La vuelta a la rutina futbolística sin público en las gradas da una idea bastante exacta de que la nueva normalidad es la vieja normalidad con mascarilla. Mismas pasiones, mismos anhelos, mismas rutinas, apetachadas ahora con un trozo de tela sobre la cara que dificulta la respiración y nos recuerda la agonía. Los más jóvenes son indiferentes a estas cautelas; hay mucha vida por delante y no va a ser mejor que esta. Un joven salta de las gradas vacías del estadio para hacerse un autorretrato junto a Messi, corretea por el pasto, dribla a este y al otro, interrumpe el juego de los donfiguras y sale exultante de la escena en manos de los guripas de seguridad. Sus declaraciones tras la detención son eufóricas a pesar de que no ha conseguido su objetivo y la hazaña puede costarle una sanción penal. El incidente ocupa las cabeceras de la sección deportiva de los telediarios. El estreno futbolístico de la temporada se resume en un espontáneo que se ha saltado el protocolo, otro cliché de la jerga al uso. Los comentaristas fingen asombro e indignación ante el fallo de seguridad: la culpa, el gobierno.

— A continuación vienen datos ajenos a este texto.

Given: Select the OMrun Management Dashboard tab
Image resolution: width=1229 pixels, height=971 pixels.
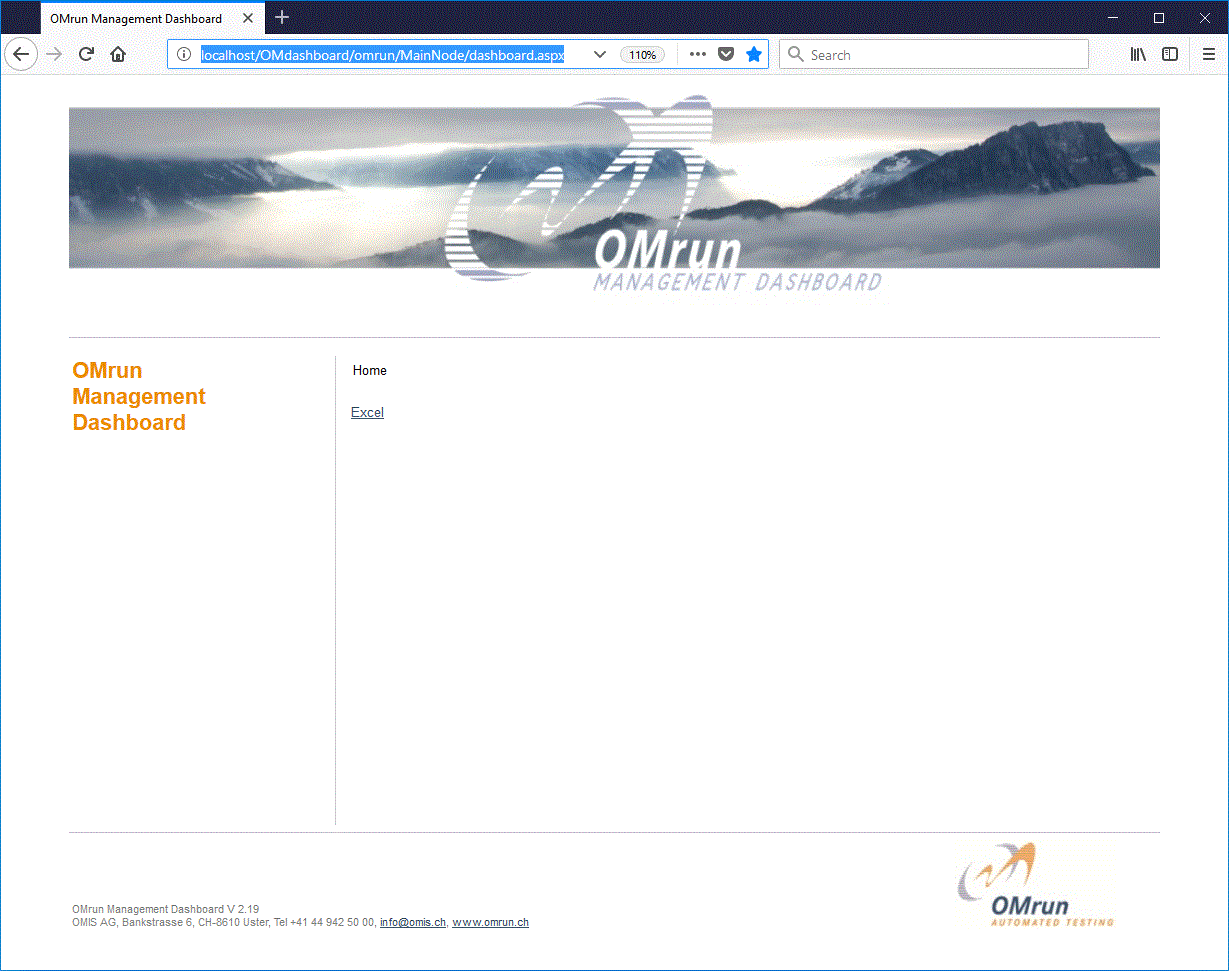Looking at the screenshot, I should (x=135, y=17).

El espontáneo o maletilla es un tópico de nuestra particular sociología de la desigualdad. Un chaval que quiere participar de la buena vida sin haber sido invitado. El intento está condenado al fracaso pero, mientras dura, apenas un par de minutos que se hacen eternos, suspende el arrobo del espectáculo, distrae la atención del público y pone en evidencia el artificio del tinglado. El espontáneo es un heraldo imprevisto que anuncia que hay otros mundos fuera del ruedo o del estadio. Ahora lo pagará con una denuncia y quizá una multa, pero peor era antes, cuando la fugaz aventura terminaba con un paliza de los peones de brega y la vuelta a los caminos a dieta de altramuces. La tauromaquia está en declive, así que quién sabe si esta forma fulminante de heroísmo juvenil no se trasladará a los estadios de fútbol, canchas de baloncesto o pistas de atletismo, y no para robar un selfi junto a Messi sino para corregir una jugada, ayudar en un regate o parar un penalti, como un modo individual y efectivo de tomar los cielos por asalto, que diría el otro.
El reflujo de la pandemia ha llenado la calle de adolescentes y jóvenes en cuadrilla, que se tocan y se abrazan, intercambian saliva, celebran botellones y ocupan playas y otros lugares de encuentro sin cuidado hacia las normas de prevención que tienen maniatados y espantados a los más viejos del lugar. Liberados de obligaciones escolares y de compromisos laborales, disfrutan de ese estado de libertad e inconsciencia que identificamos con la única felicidad que nos puede deparar la vida. Ellos y ellas ganarán la batalla a la peste. El espontáneo que asalta un templo del fútbol para hacerse un homenaje a sí mismo en compañía de sus ídolos es el banderín de enganche para la conquista del futuro.